ÉNONCÉ 1:
Quelles lignes des enregistrements contiennent la chaîne « Open » ? Relevez-les toutes en tenant compte de la casse.

La première : organiser les prisonniers et faire fonctionner le Parti à l’intérieur du fort. Aider par trois ou quatre camarades il s’attèle immédiatement à cette tâche. Des résultats sont rapidement obtenus et les communistes de la citadelle de Huy apparaissent aux yeux de leurs compagnons de captivité comme les plus fermes dans leurs attitudes et les plus attachés à créer cette solidarité agissante qui seule va permettre de tenir le coup contre les entreprises de démoralisation de l’ennemi.
La seconde : s’évader. Julien Lahaut sait que de grandes luttes se préparent, que la guerre sera longue et que la Résistance qui s’organise de plus en plus a un besoin pressant de militants actifs et dévoués.
Sous sa conduite, le groupe des principaux militants du Parti emprisonnés à Huy se réunit, dresse la liste de ceux qui doivent tout mettre en œuvre pour s’évader et charge quelques camarades de dresser des plans d’évasion.
Une première formule est retenue : s’emparer de la citadelle par la force. Examinée dans
ses détails l’opération apparaît comme trop hasardeuse et susceptible de provoquer des massacres inutiles.

ÉNONCÉ 2:
D'après l'extrait, quelle est la première formule d'évasion retenue par le groupe ?

DONNÉES FOURNIES:
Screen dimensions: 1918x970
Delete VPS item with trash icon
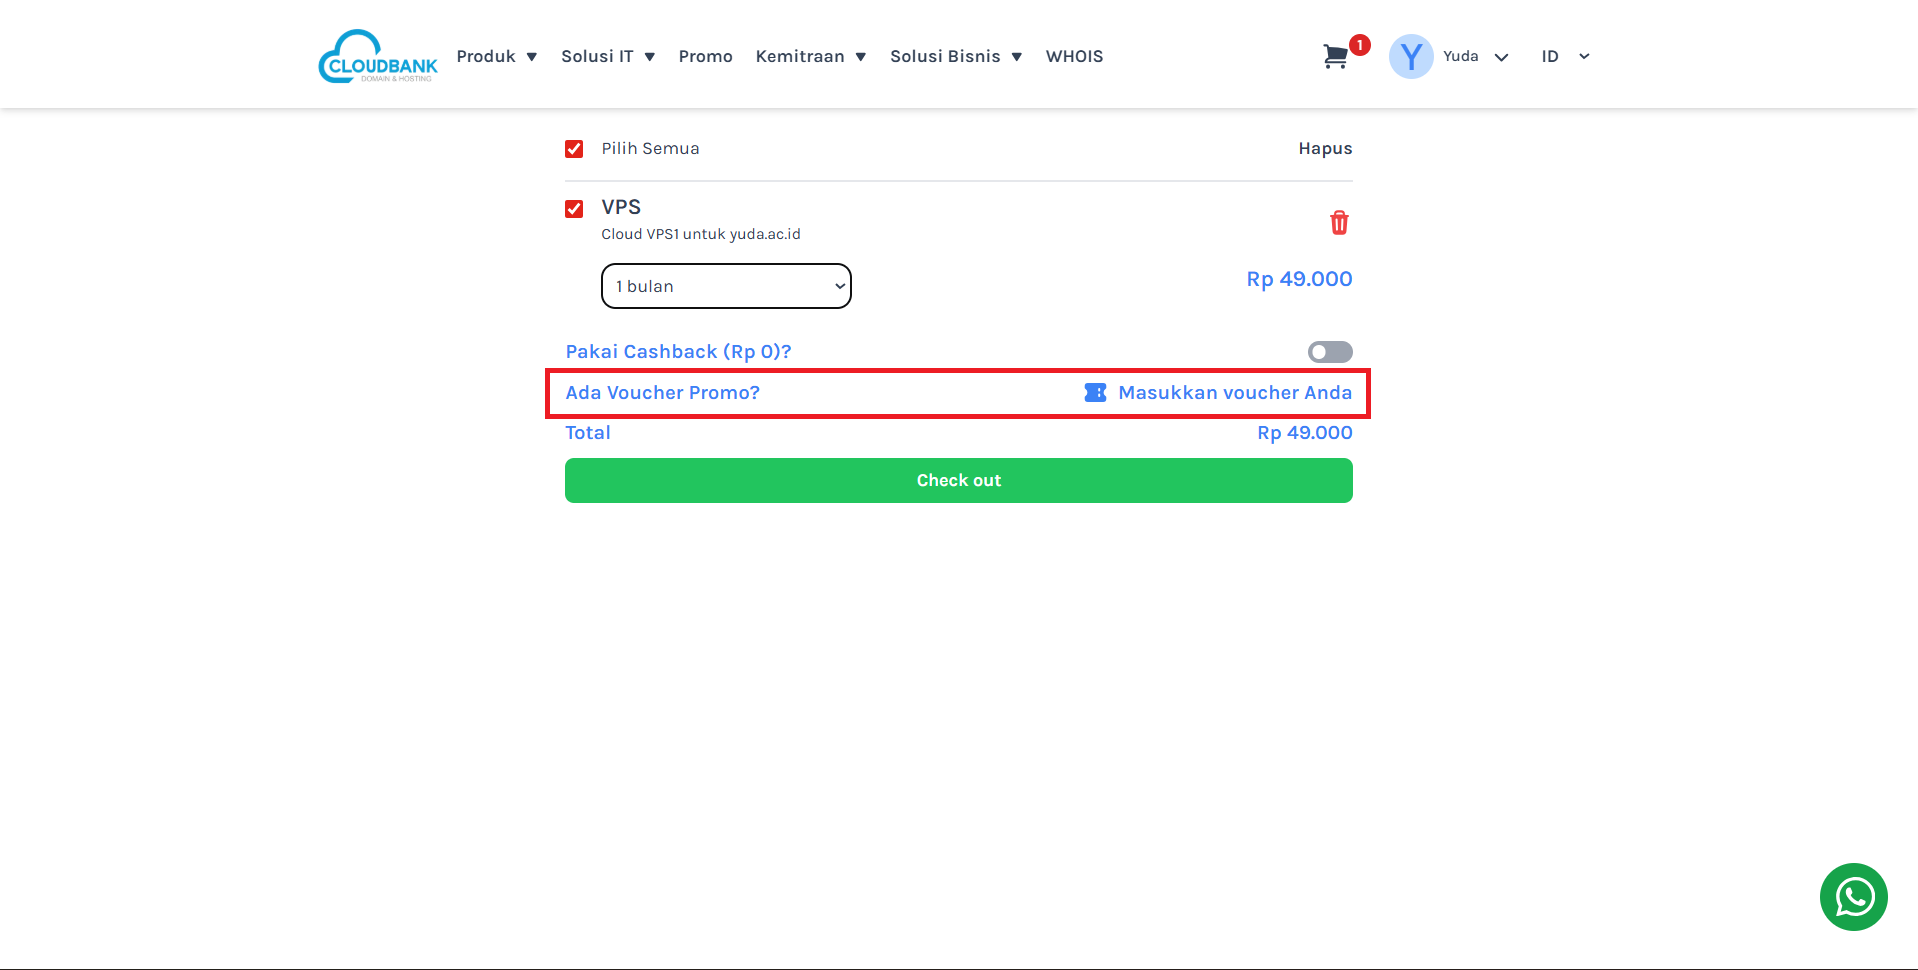click(x=1339, y=222)
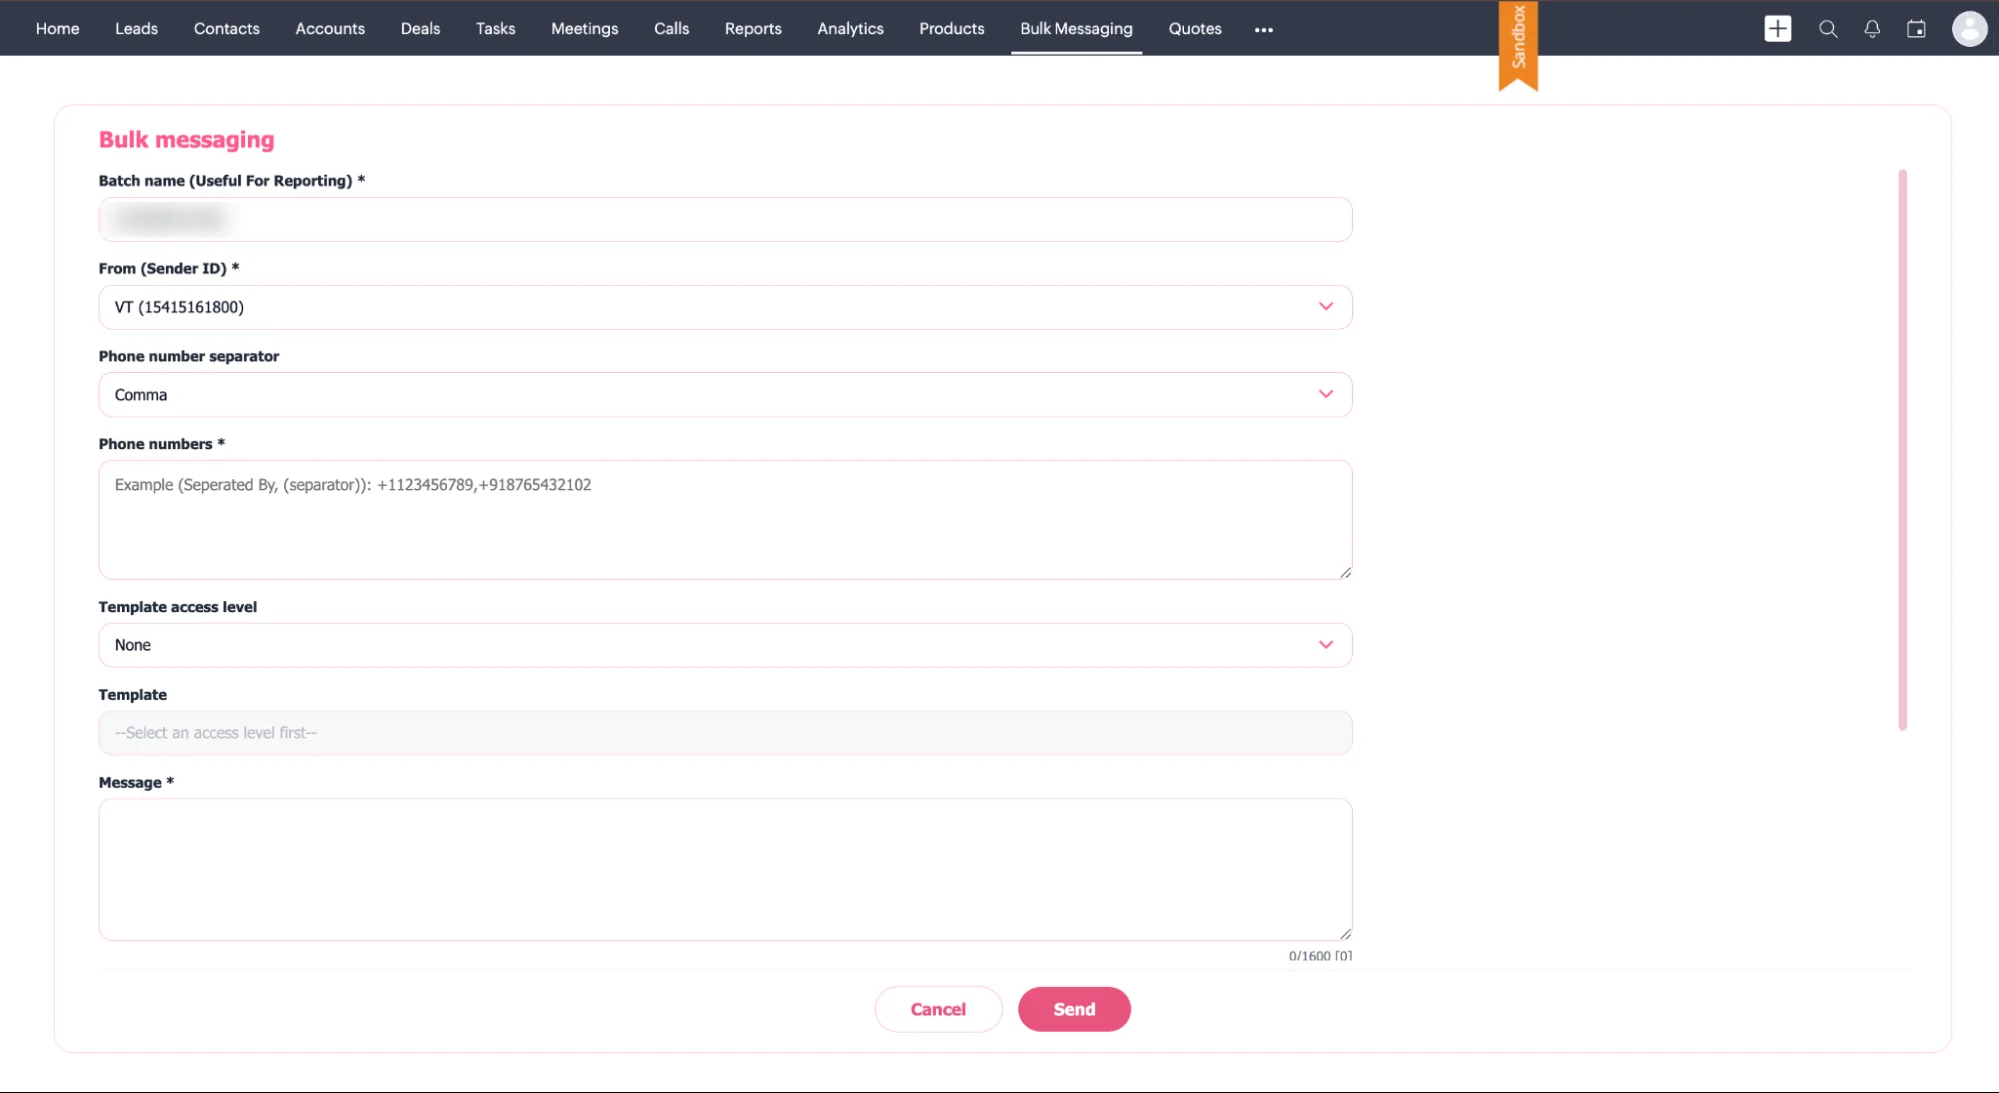1999x1093 pixels.
Task: Open the disabled Template select field
Action: [725, 733]
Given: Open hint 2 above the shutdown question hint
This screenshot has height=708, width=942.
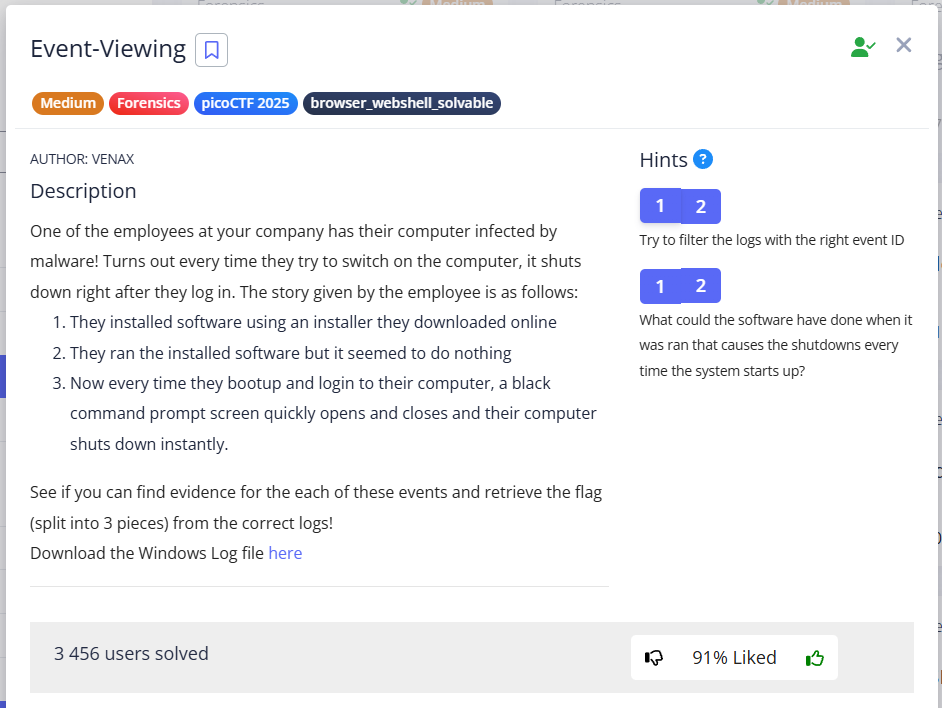Looking at the screenshot, I should (x=701, y=286).
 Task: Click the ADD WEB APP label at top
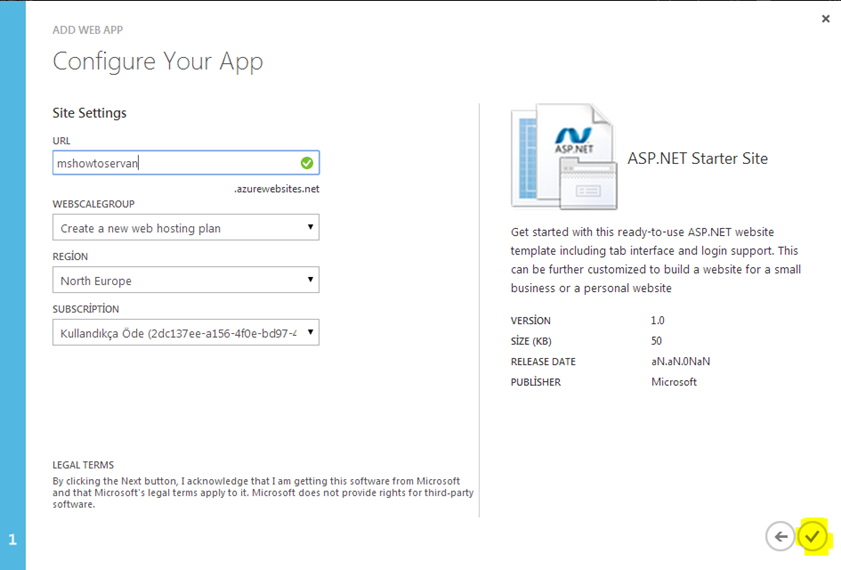[x=94, y=30]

RÉSULTAT 1:
Task: Open the disabled Template select field
Given: Open hint 2 above the shutdown question hint

RÉSULTAT 2:
S'emparer de la citadelle par la force.